Task inputs
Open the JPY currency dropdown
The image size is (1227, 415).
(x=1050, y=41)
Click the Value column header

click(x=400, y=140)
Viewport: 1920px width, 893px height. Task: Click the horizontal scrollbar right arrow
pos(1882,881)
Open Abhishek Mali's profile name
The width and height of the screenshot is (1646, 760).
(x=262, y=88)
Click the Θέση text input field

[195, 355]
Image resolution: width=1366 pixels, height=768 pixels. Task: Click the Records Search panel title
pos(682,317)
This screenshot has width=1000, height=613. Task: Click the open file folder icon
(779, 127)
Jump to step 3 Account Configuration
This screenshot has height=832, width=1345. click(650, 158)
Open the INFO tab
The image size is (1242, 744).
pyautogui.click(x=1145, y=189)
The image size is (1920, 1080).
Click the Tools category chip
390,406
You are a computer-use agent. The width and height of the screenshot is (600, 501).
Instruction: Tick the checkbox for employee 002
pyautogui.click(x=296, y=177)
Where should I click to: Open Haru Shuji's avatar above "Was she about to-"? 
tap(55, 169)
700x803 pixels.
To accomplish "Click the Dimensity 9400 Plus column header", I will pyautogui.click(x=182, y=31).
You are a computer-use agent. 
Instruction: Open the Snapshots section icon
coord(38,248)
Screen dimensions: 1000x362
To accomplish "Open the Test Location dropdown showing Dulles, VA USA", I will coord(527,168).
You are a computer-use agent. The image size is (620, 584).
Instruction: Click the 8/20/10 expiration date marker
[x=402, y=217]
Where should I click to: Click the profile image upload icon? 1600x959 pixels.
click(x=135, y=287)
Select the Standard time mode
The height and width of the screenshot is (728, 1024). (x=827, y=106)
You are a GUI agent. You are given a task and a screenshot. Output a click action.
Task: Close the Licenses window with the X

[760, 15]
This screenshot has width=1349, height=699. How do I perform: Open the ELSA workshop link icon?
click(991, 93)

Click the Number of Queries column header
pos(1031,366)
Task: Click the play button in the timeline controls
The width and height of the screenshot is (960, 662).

Task goal
Return every line of the items above that contains the string "agent", and treat matches as case-sensitive.

Solved problem
You are a computer-use agent. The width and height of the screenshot is (600, 501).
You are a computer-use agent. 
You are a computer-use agent. The image size is (620, 584).
You are a GUI agent. You are given a task and a screenshot. Output a click action.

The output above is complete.